By registering as an organ and/or tissue donor, you are giving permission for your organs and/or tissues (such as skin and bones) to be given to people who need them. The organs from one person can save up to eight people, and the tissue from one person can help more than 50 people! You may give permission for some organs or tissues to be used and not others. You may also say that you only want your organs or tissues to be used for one purpose and not others. For example, you may decide that you only want to donate your kidneys and no other organs, and you only want them to be used for organ transplants, not for any other purposes.
If you are considering donating your organs in the event of your death, talk about your wishes with your loved ones. You may also talk about your questions and concerns with your doctor. If you decide you do want to be an organ donor, the best way to make sure that your wishes are honored is to register in your state.
Click here to read answers to frequently asked questions about organ donation.
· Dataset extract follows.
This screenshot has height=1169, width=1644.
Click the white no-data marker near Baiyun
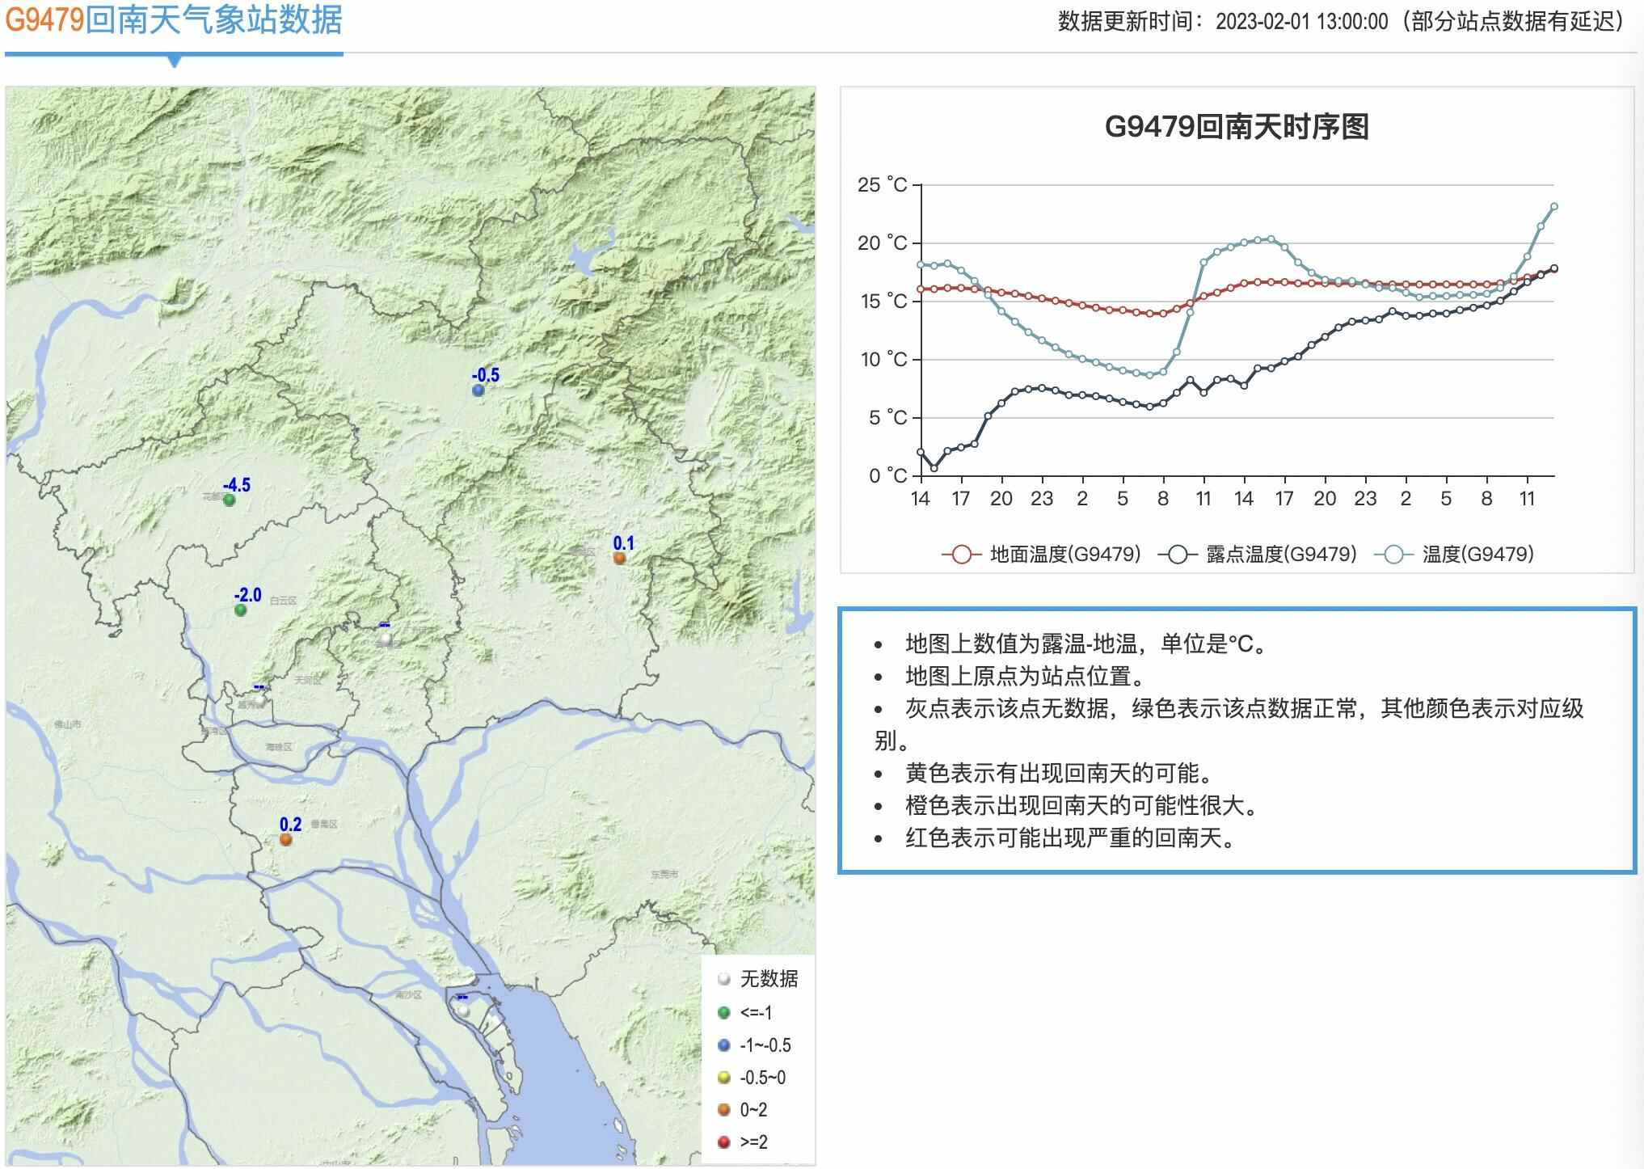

Click here to register in your state.
Minority kidney donation
For a kidney transplant to be successful, the donor kidney must be a good match for the recipient’s body. A person of one race or ethnicity can get a matching kidney from a person of a different race or ethnicity, but matching kidneys are most often found in donors who are of the same race or ethnicity as the recipient. Because there are more non-Hispanic white people in the U.S. than people of any other race/ethnicity, most of the registered organ donors are also non-Hispanic white. But kidney failure happens more often among minorities than it does among non-Hispanic white people. There are not enough minority organ donors to meet the needs of all of the African-American, Asian American, Pacific Islander and Hispanic/Latino people who are waiting for kidney transplants.